What I Learned from Reading A LOT of Personal Development Books

A couple years ago I decided that it was important to develop myself. It was more than just curiosity. It was necessity. I had went through a series of traumatic experiences which left me with the regret that I could have done better.

If only I had known…

So I began to read about personal development. I studied psychology, NLP, self-hypnosis, meditation…

I think that the vast majority of what happens to us is beyond our control. But we always get to choose how we react to what happens to us.

Which makes how we react a lot more important than what happens.

So, what did I learn from reading over a hundred such books in two years?
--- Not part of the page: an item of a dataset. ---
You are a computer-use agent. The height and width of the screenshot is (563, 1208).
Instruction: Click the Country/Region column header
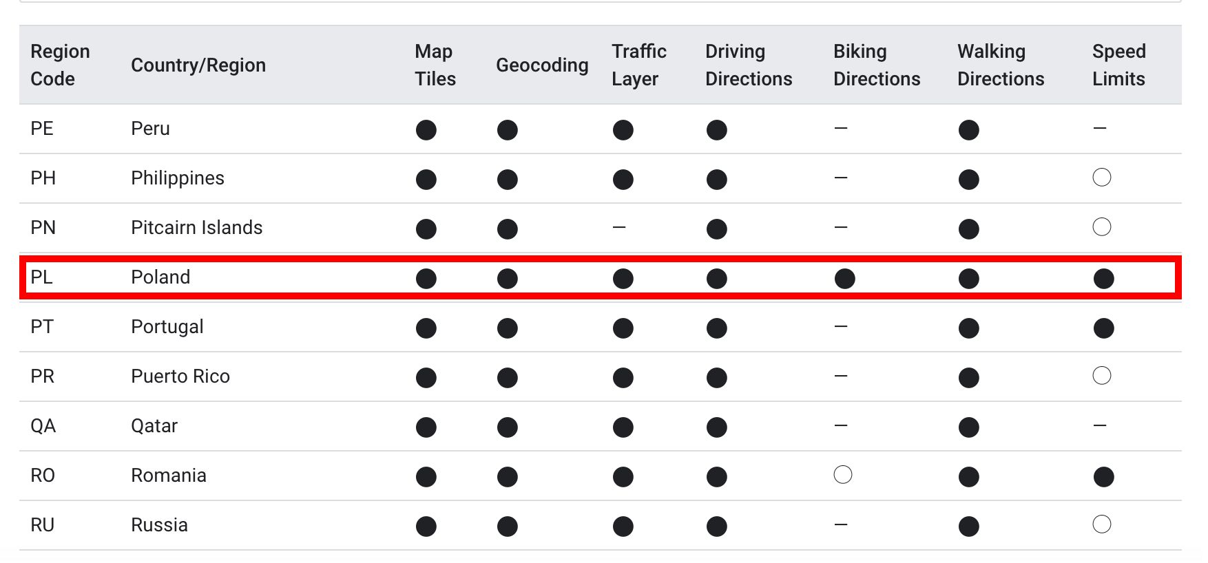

1. You are what you think.

It is almost impossible to find a self-help guru who’d disagree with this statement.

It all starts with thought. It is the building block of action, of emotion. It is the way that you think that determines the quality of your life.

2. Thought without action is useless.

I started with a piece of paper, a pen, and some fifty, sixty affirmations. Tried to write them in first person, second person… I even tried recording myself and obsesively listen to that recording.

Nothing changed.

My theory is that action is what truly reinforces beliefs and habits. You need to fake it until you make it, so to speak.

It is useless to read, over and over again, that you are outgoing if you do not go out into the world and try to be that.

3. Happiness is simple.

It is. Just a combination of getting enough sleep, eating healthy, and exercising.

Being busy also helps.

The mind is this treacherous thing: it sabotages itself by thinking too much.

The more you think, the likely it is for you to think yourself out of being happy.

Happiness is not this check list of things that you need. It is not to be found in any place or situation or another person. Or any other number of people.

Happiness is a state of mind. And like all other states of mind, it comes and goes.

4. Surrender to the moment.

Ever tried to fight off certain cravings? Give up on certain bad habits? Quit smoking? Not think of someone?

And the more you tried to think of something else, the more difficult it became?

In fact, you are actually holding on to that thought by trying to escape it.

Let go. Surrender to whatever it is you are feeling. Observe what your mind and body are telling you.

Self-awareness is underrated. But it is extremely important. You need to accept the fact that you are how you are, and then understand why, and then you can change. There’s no other way.

5. There are no shortcuts.

Sorry, guys. No how-to guide can ever tell you how to live life, be happy, become successful, or earn a lot of money. You can read about other people’s struggles, what they did, how they did it, their principles and beliefs and thoughts patterns, but it might not apply to you.

You cannot replicate another’s life.

You can only arrive at the same conclusions, figure some things out, and that’s it.

6. Change doesn’t happen overnight.

It doesn’t take seven, or ten, or thirty days. It’s not as easy as listening to recordings and watching a bunch of seminars. It takes more time, more effort, and it’s an overall frustrating experience, even though these books would like to tell you otherwise.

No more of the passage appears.